TEXT PROVIDED –
━━━━━━━━━━━━━━━━━━━━

OCBC Bank Launches Digital Transformation Programme For 29,000 Employees | Fintech Singapore
The OCBC Future Smart Programme makes it possible for a cheque processing executive to become a data scientist in three years.
Lim Chee Hau who has worked in the bank’s payment operations unit for five years, processes cheques on a daily basis. Through a rigorous digital curriculum and experiential learning, he could be a part of our big data team by the third year, spotting trends in payment-related data and making business recommendations that could lead to banking’s next big innovation.
With an investment of $20 million to train and develop the digital skills of all 29,000 employees of the OCBC Group globally, the OCBC Future Smart Programme is the largest-scale and most ambitious digital transformation initiative by a Singapore bank.
The programme was officially launched by Mr Samuel Tsien, Group CEO of OCBC Bank, Mr Jason Ho, Head of Group Human Resources, and Ms Yap Aye Wee, Head of Learning and Development, Group Human Resources, at OCBC Campus on 7 May 2018. A two-day event (7-8 May 2018) which was organised for the bank’s employees, featured talks by thought leaders and experienced practitioners on all things digital, as well as innovation pods that showcased the bank’s latest innovations.

━━━━━━━━━━━━━━━━━━━━

SOURCE DATA –
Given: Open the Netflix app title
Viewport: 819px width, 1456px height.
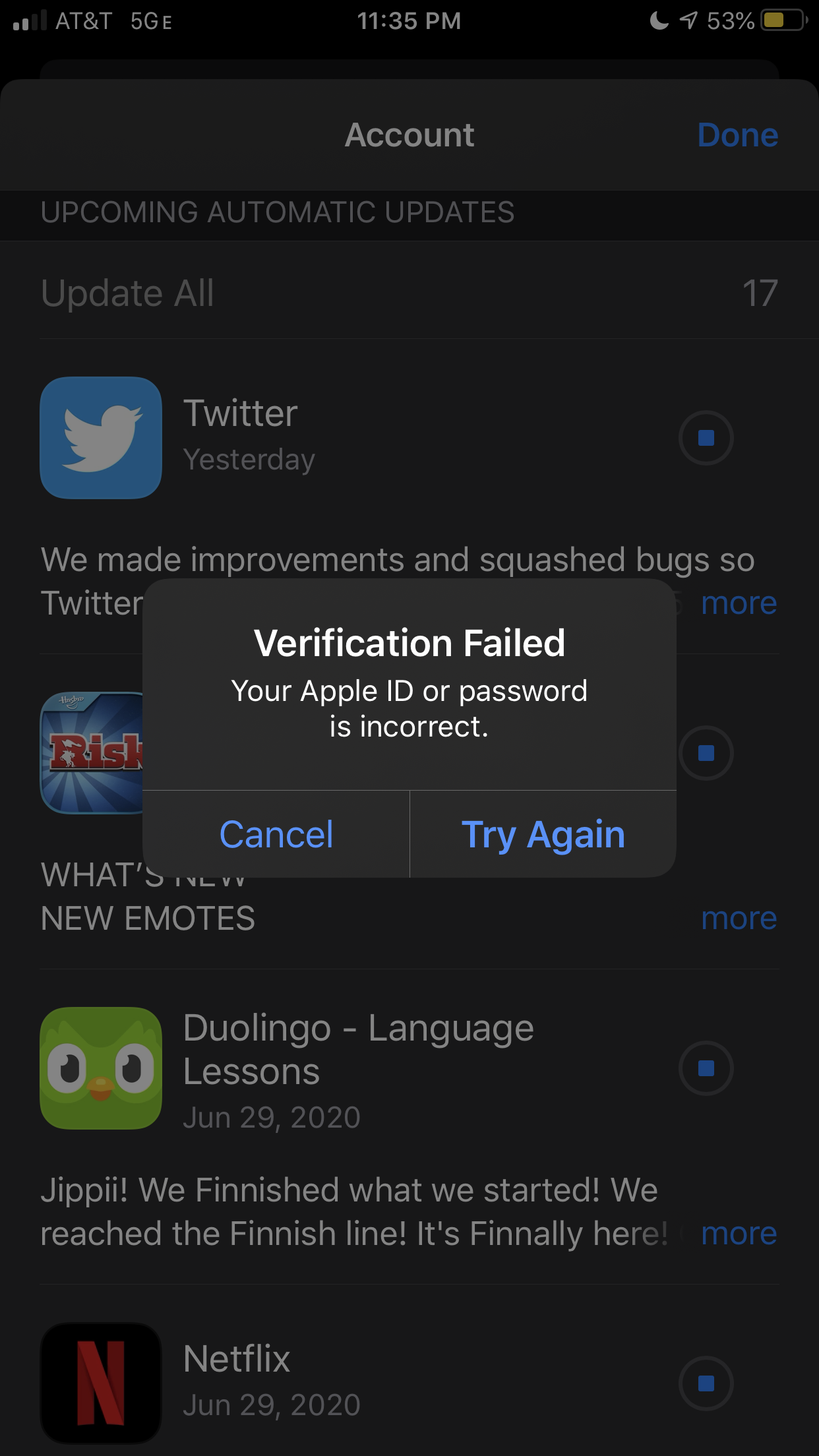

━━━━━━━━━━━━━━━━━━━━

SET EXERCISE 1 –
According to the OCBC article, by what means could a cheque processing executive such as Lim Chee Hau join the bank's big data team? Answer in one to three sentences.
SET EXERCISE 2 –
Write out the passage of the OCBC article between "OCBC Bank Launches" and "next big innovation.", inclusive.

EXERCISE RESPONSE 1 –
He could get there through a rigorous digital curriculum and experiential learning. By the third year, he could be part of the big data team, spotting trends in payment-related data and making business recommendations.

EXERCISE RESPONSE 2 –
OCBC Bank Launches Digital Transformation Programme For 29,000 Employees | Fintech Singapore
The OCBC Future Smart Programme makes it possible for a cheque processing executive to become a data scientist in three years.
Lim Chee Hau who has worked in the bank’s payment operations unit for five years, processes cheques on a daily basis. Through a rigorous digital curriculum and experiential learning, he could be a part of our big data team by the third year, spotting trends in payment-related data and making business recommendations that could lead to banking’s next big innovation.